Up to and including the line bearing "The image size is (503, 390).", output every line of the entries exactly as written, starting from the first; pictures stay out.

[Stored items]
=-=-=

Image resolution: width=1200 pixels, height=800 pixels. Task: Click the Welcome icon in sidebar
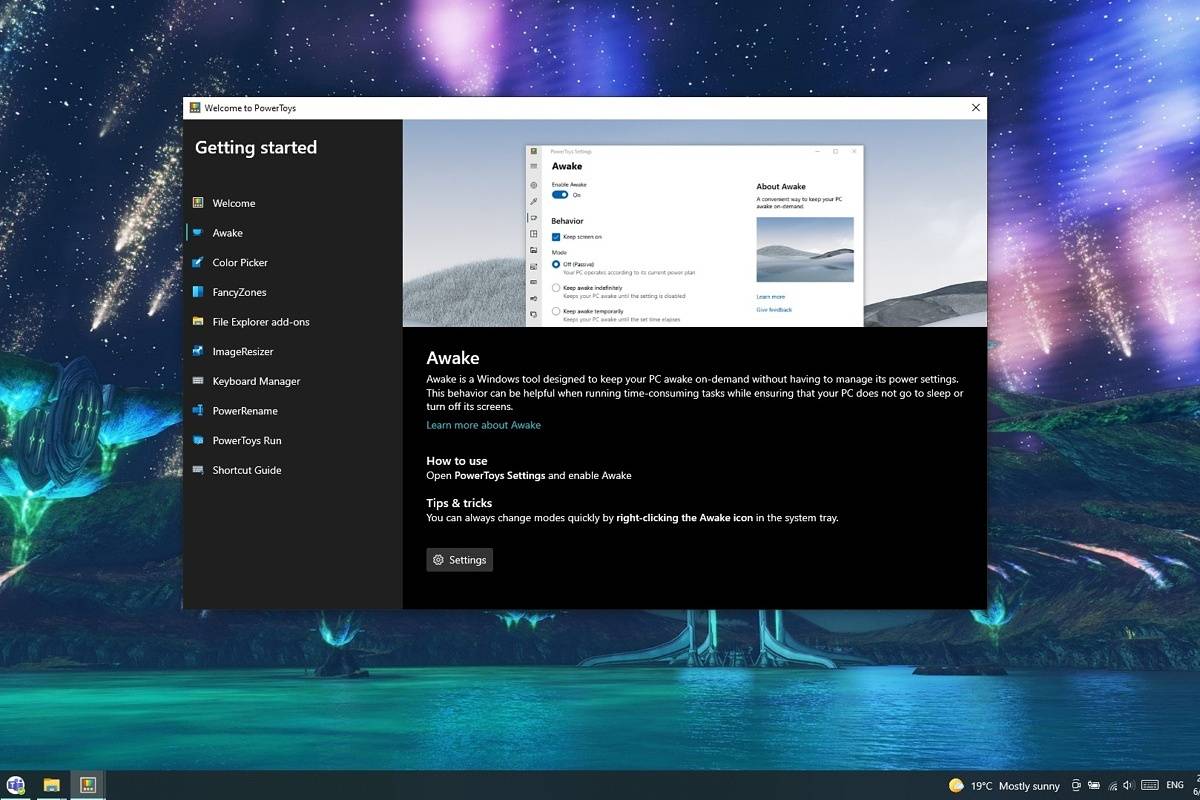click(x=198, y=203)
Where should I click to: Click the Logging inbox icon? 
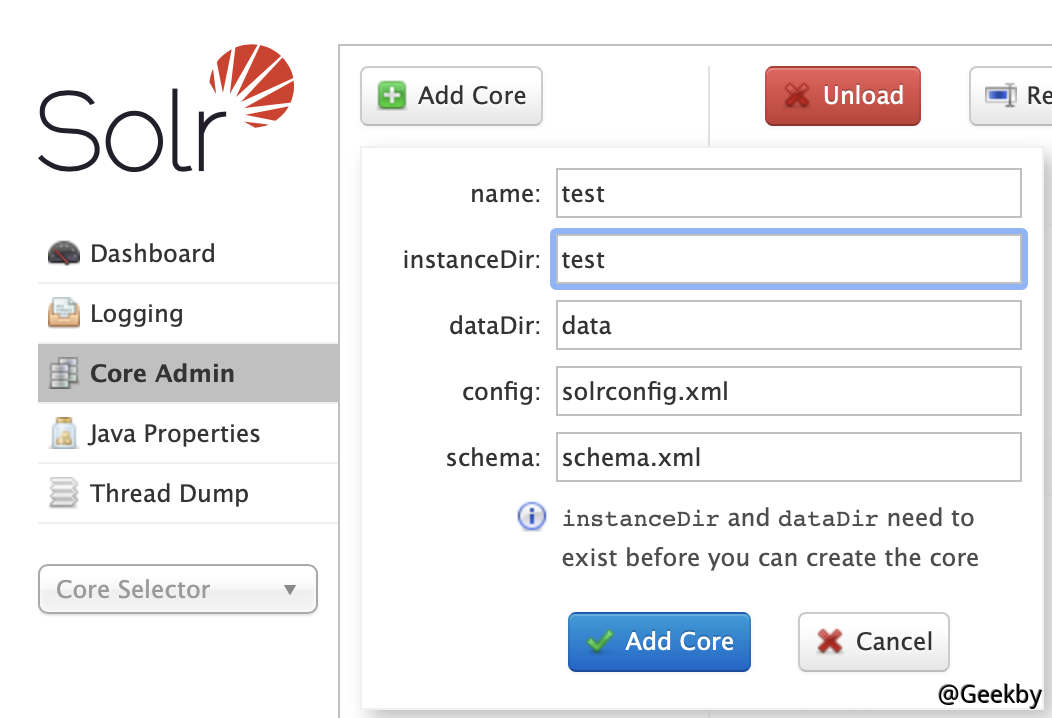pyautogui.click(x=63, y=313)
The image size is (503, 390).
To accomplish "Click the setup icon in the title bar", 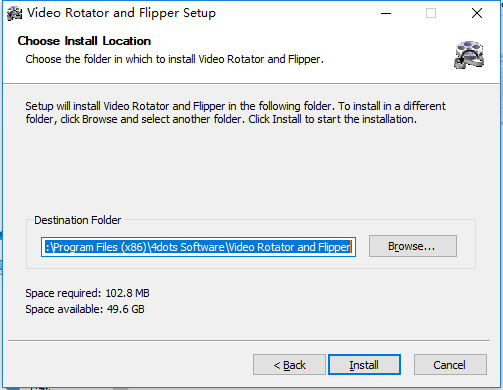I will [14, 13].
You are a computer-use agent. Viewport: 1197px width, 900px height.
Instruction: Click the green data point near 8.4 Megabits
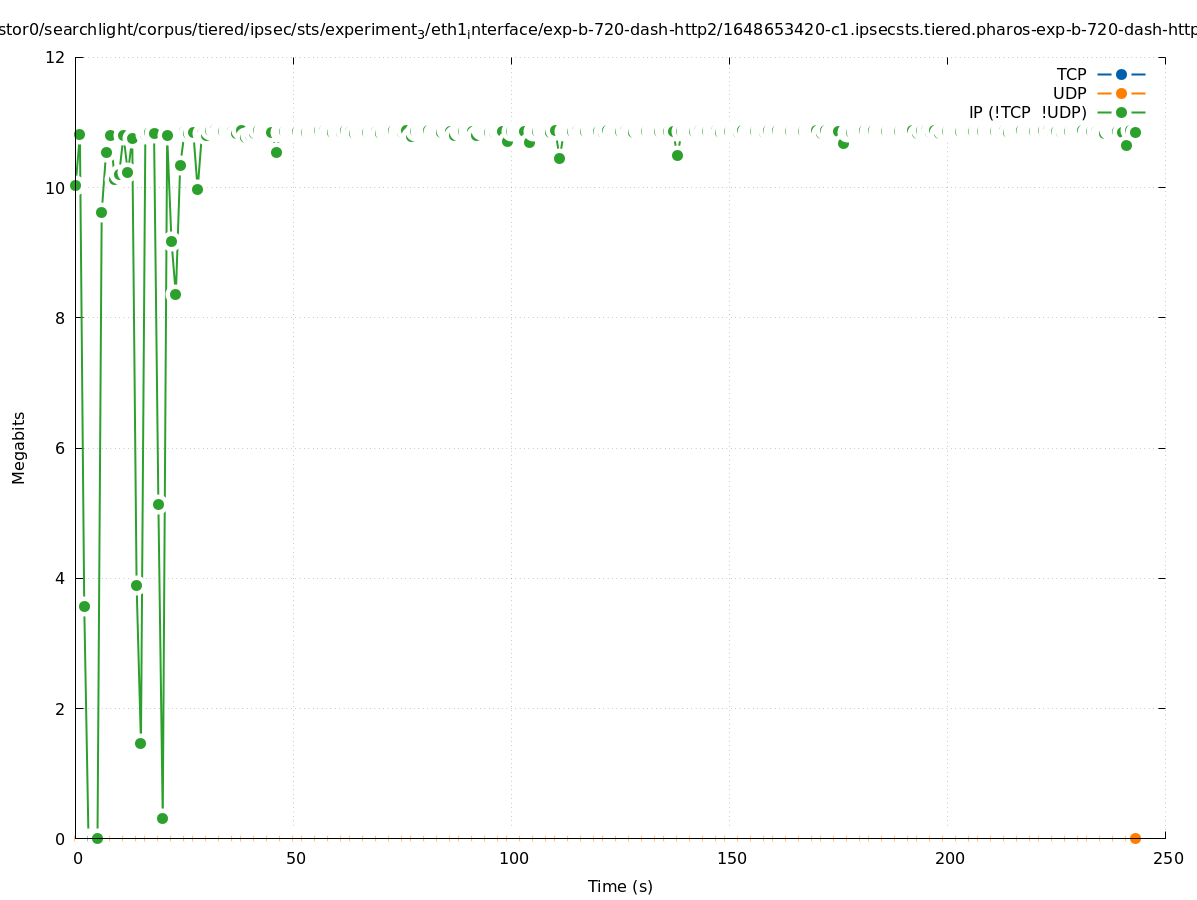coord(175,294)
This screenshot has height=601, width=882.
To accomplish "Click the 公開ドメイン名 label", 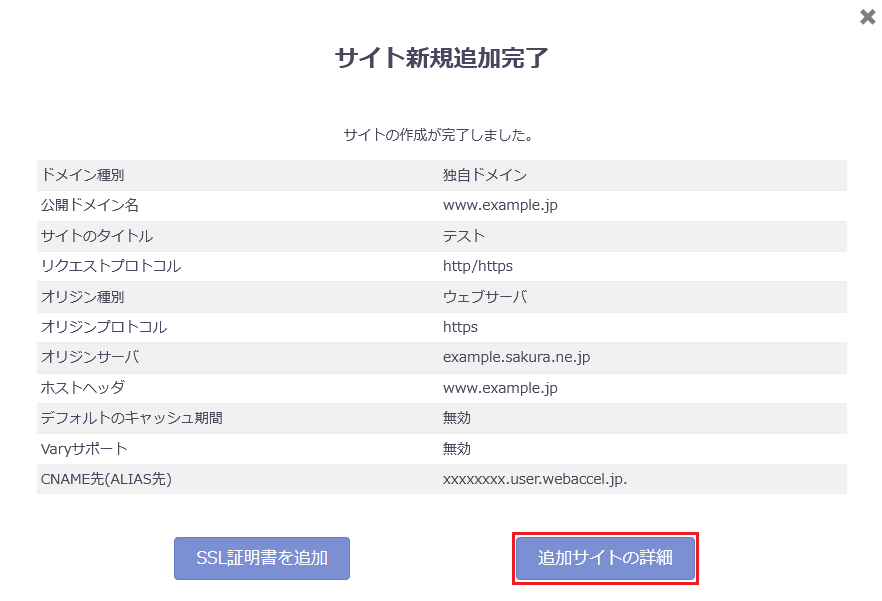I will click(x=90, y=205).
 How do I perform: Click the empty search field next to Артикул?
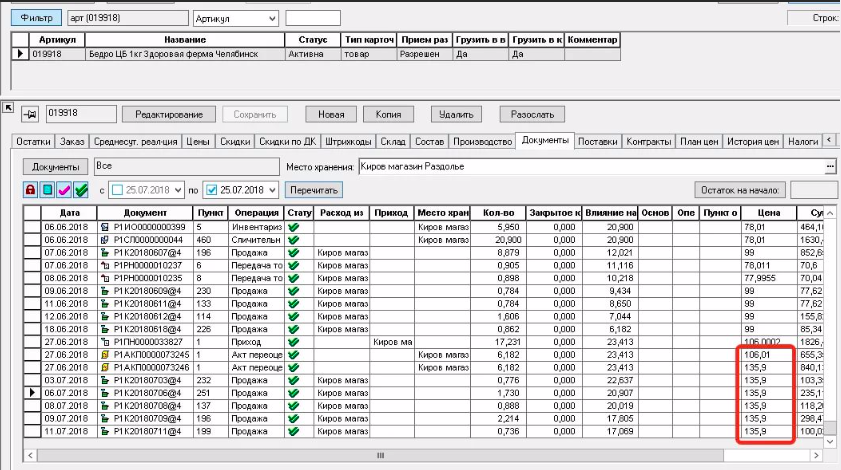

=-=-=

Expected output »
Image resolution: width=1200 pixels, height=800 pixels. Task: Click the Welcome icon in sidebar
click(x=198, y=203)
Where should I click to: Click the Logging inbox icon? 
pyautogui.click(x=63, y=313)
The image size is (503, 390).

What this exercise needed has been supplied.